Il linguaggio adoperato per la narrazione, qui, è essenziale, privo di virtuosismi, quasi a voler rimandare – senza però riuscirci – a una certa tipologia di opere che non demanda a uno scambio di battute il compito di istruire il giocatore su fatti e circostanze, bensì lascia la “parola” al mondo circostante e ai suoi simbolismi. Esempi, in tal senso, non possono che essere il già citato Breath of the Wild, Little Nightmares o il più recente Rime. Yonder, a dispetto di questi titoli, manca di dialettica, non tenta di intavolare un discorso con il giocatore lasciandolo, solo, al comando di un anonimo protagonista la cui creazione è demandata a un fin troppo semplicistico editor. Sarà comunque possibile agghindare il proprio alter ego con vestiti di ogni fattura e forma, acquistabili nei tanti negozi sparsi per il mondo o rinvenibili qua e là dentro qualche scrigno mentre, magari, si è alla ricerca di fiori, semi, minerali o quant’altro sia necessario per l’espletamento delle proprie mansioni, principali o secondarie che siano. Tempo, ora e stagione permettendo, sia chiaro. Cercare funghi in estate potrebbe essere più complicato di quel che si possa pensare, così come catturare alcuni tipi di pesci in inverno, con gli specchi d’acqua congelati nelle regioni più fredde, un vero incubo. Ma di cose da fare, anche nei periodi dell’anno per così dire “sbagliati”, ce ne sono a bizzeffe, a partire dalla caccia ai 26 folletti che popolano Gemea, unica arma contro l’inarrestabile miasma che ha pervaso il regno. Queste magiche creature, infatti, sono in grado di dissipare le concentrazioni venefiche che affliggono la terra, liberando contestualmente l’acceso a nuove zone della mappa, prima precluse.
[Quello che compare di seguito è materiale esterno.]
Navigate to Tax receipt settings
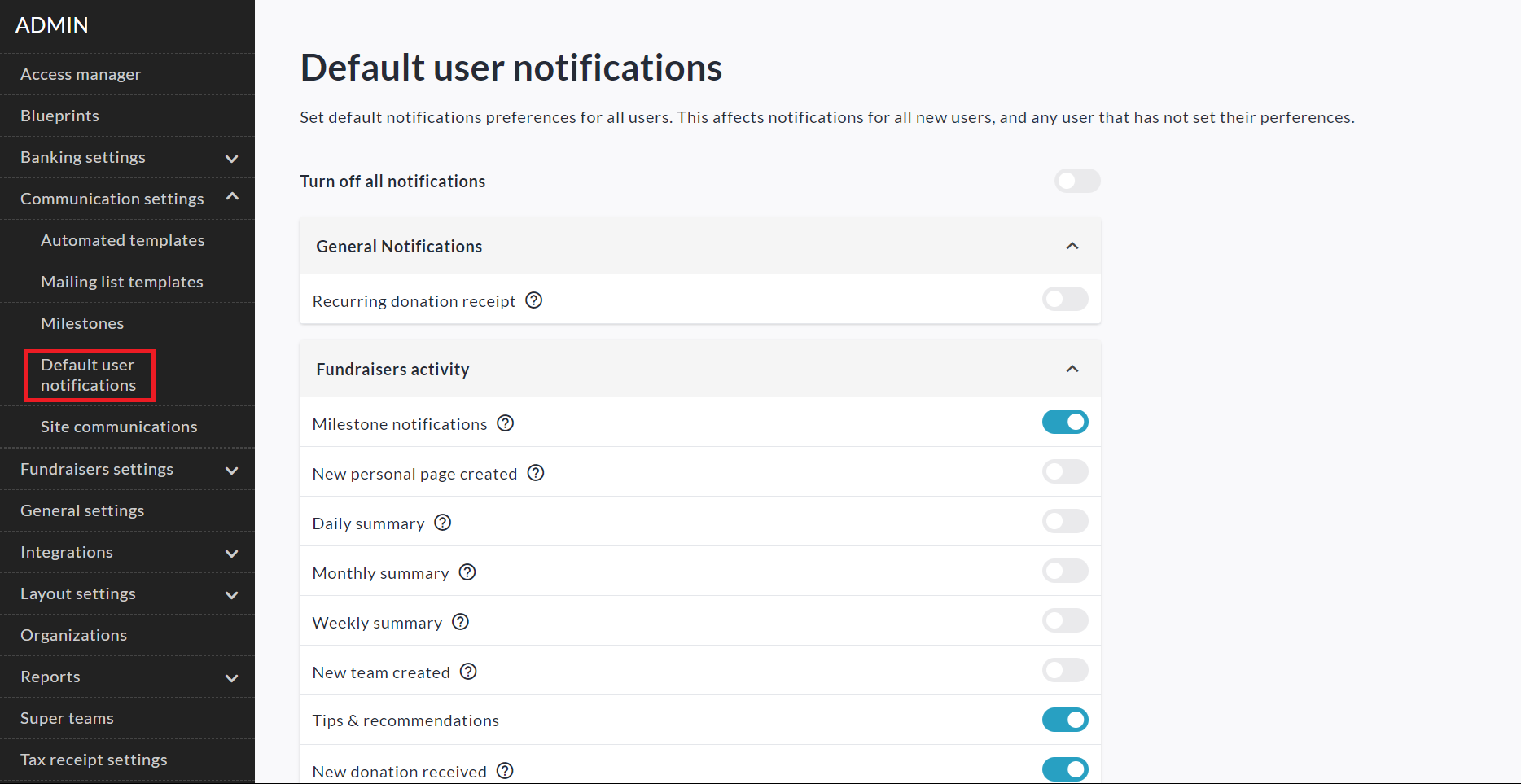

Oppure, ci si potrà tuffare nella ricerca dei numerosi collezionabili, tra paffutissimi gattini appartenenti alla gattara di un villaggio e costellazioni intrappolate in pietre ancestrali da liberare e risplendere fulgide nel cielo notturno. Elementi spalmati su di una mappa di gioco non particolarmente estesa a dire il vero, ma che si rivela, paradossalmente, un ottimo contraccettivo alla noia e alla frustrazione scaturiti dal dover correre avanti e indietro da un punto all’altro dell’isola senza soluzione di continuità. Certo, sarebbe bastato velocizzare gli spostamenti attraverso l’uso di qualche strumento o introdurre dei validi punti di teletrasporto, immediati e di facile utilizzo per rendere l’esperienza meno tediosa, ma, purtroppo, così non è stato.
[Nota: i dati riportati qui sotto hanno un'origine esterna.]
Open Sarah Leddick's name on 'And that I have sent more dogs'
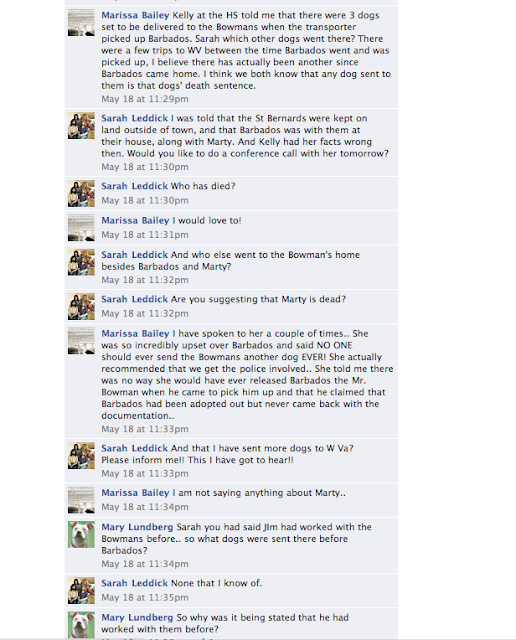 134,448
Eppure, nonostante i difetti e le imperfezioni in cui annaspa, Yonder riesce a farsi apprezzare grazie alla più sottovalutata delle doti, cioè la sua semplicità. Seppur mutuando aspetti da titoli ben più blasonati come Harvest Moon o il più recente Stardew Valley, l’opera di Prideful Sloth riesce a ritagliarsi il proprio spazio e una propria identità adottando scelte coraggiose come quella di rinunciare a qualsivoglia forma di combattimento in favore di sistemi alternativi per ampliare la proprio inventario. L’accumulo di risorse, nel regno di Gemea, passa attraverso l’allevamento dei tenerissimi e buffi animali che popolano l’isola, ognuno in grado di produrre materiale differente e in quantità variabile a seconda della qualità della fattoria nella quale alloggiano. Anzitutto sarà necessario costruire e collocare sul terreno stalle, mangiatoie e quant’altro possa tornare utile a far sentire a casa i nostri amici pelosi; dopodiché basterà assumere un aiutante a tempo pieno per tenere la struttura pulita e ordinata e il gioco è fatto.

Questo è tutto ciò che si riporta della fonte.